Quote each of the following rows word for word, without changing anything.

◇ ◇ ◇

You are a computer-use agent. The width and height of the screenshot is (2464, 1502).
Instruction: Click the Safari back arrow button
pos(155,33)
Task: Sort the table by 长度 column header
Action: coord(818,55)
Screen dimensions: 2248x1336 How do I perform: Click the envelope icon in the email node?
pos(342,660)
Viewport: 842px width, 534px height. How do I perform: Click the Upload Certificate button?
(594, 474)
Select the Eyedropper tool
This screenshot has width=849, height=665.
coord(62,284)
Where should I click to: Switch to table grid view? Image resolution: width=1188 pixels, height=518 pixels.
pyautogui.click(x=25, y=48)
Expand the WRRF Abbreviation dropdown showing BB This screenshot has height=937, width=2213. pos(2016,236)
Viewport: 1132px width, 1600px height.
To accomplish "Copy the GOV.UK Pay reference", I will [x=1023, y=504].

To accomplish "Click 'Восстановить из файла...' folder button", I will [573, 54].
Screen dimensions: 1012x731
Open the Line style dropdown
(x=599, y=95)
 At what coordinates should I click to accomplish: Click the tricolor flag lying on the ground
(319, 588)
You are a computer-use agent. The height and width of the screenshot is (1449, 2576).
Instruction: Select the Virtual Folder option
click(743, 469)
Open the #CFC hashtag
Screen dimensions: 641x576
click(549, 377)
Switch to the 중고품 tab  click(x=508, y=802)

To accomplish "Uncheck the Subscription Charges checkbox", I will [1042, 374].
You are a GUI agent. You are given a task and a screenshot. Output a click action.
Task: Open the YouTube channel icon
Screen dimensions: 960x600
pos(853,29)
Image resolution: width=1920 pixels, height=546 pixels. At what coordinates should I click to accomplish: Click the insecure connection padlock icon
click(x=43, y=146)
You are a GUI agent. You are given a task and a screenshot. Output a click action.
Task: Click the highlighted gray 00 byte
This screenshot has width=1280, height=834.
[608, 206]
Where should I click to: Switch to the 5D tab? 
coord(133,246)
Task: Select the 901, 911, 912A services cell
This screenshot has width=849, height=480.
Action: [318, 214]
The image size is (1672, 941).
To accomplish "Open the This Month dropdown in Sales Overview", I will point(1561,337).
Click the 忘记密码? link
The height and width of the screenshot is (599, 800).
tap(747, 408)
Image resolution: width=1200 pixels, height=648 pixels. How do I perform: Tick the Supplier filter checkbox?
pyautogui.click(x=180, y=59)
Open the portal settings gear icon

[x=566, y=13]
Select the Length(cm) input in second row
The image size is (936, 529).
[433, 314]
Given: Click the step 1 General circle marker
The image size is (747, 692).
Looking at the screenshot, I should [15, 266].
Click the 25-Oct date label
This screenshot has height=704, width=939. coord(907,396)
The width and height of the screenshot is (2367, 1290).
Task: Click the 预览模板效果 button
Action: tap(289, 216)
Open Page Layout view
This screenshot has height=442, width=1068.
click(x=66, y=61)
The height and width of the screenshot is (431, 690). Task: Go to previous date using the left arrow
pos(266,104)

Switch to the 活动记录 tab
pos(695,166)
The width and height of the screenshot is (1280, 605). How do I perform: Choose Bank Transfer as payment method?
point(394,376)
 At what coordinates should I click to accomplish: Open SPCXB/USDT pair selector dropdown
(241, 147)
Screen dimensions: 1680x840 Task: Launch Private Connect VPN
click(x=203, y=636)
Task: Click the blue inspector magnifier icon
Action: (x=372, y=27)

◇ ◇ ◇

_Exercise output:_
You are a computer-use agent. The width and height of the screenshot is (2464, 1502).
Instruction: Click the Safari back arrow button
pos(155,33)
Task: Sort the table by 长度 column header
Action: coord(818,55)
Screen dimensions: 2248x1336 How do I perform: Click the envelope icon in the email node?
pos(342,660)
Viewport: 842px width, 534px height. How do I perform: Click the Upload Certificate button?
(594, 474)
Select the Eyedropper tool
This screenshot has width=849, height=665.
coord(62,284)
Where should I click to: Switch to table grid view? Image resolution: width=1188 pixels, height=518 pixels.
pyautogui.click(x=25, y=48)
Expand the WRRF Abbreviation dropdown showing BB This screenshot has height=937, width=2213. pos(2016,236)
Viewport: 1132px width, 1600px height.
To accomplish "Copy the GOV.UK Pay reference", I will [x=1023, y=504].

To accomplish "Click 'Восстановить из файла...' folder button", I will [573, 54].
Screen dimensions: 1012x731
Open the Line style dropdown
(x=599, y=95)
 At what coordinates should I click to accomplish: Click the tricolor flag lying on the ground
(319, 588)
You are a computer-use agent. The height and width of the screenshot is (1449, 2576).
Instruction: Select the Virtual Folder option
click(743, 469)
Open the #CFC hashtag
Screen dimensions: 641x576
click(549, 377)
Switch to the 중고품 tab  click(x=508, y=802)

To accomplish "Uncheck the Subscription Charges checkbox", I will [1042, 374].
You are a GUI agent. You are given a task and a screenshot. Output a click action.
Task: Open the YouTube channel icon
Screen dimensions: 960x600
pos(853,29)
Image resolution: width=1920 pixels, height=546 pixels. At what coordinates should I click to accomplish: Click the insecure connection padlock icon
click(x=43, y=146)
You are a GUI agent. You are given a task and a screenshot. Output a click action.
Task: Click the highlighted gray 00 byte
This screenshot has width=1280, height=834.
[608, 206]
Where should I click to: Switch to the 5D tab? 
coord(133,246)
Task: Select the 901, 911, 912A services cell
This screenshot has width=849, height=480.
Action: [318, 214]
The image size is (1672, 941).
To accomplish "Open the This Month dropdown in Sales Overview", I will point(1561,337).
Click the 忘记密码? link
The height and width of the screenshot is (599, 800).
tap(747, 408)
Image resolution: width=1200 pixels, height=648 pixels. How do I perform: Tick the Supplier filter checkbox?
pyautogui.click(x=180, y=59)
Open the portal settings gear icon

[x=566, y=13]
Select the Length(cm) input in second row
The image size is (936, 529).
[433, 314]
Given: Click the step 1 General circle marker
The image size is (747, 692).
Looking at the screenshot, I should [15, 266].
Click the 25-Oct date label
This screenshot has height=704, width=939. coord(907,396)
The width and height of the screenshot is (2367, 1290).
Task: Click the 预览模板效果 button
Action: tap(289, 216)
Open Page Layout view
This screenshot has height=442, width=1068.
click(x=66, y=61)
The height and width of the screenshot is (431, 690). Task: Go to previous date using the left arrow
pos(266,104)

Switch to the 活动记录 tab
pos(695,166)
The width and height of the screenshot is (1280, 605). How do I perform: Choose Bank Transfer as payment method?
point(394,376)
 At what coordinates should I click to accomplish: Open SPCXB/USDT pair selector dropdown
(241, 147)
Screen dimensions: 1680x840 Task: Launch Private Connect VPN
click(x=203, y=636)
Task: Click the blue inspector magnifier icon
Action: (x=372, y=27)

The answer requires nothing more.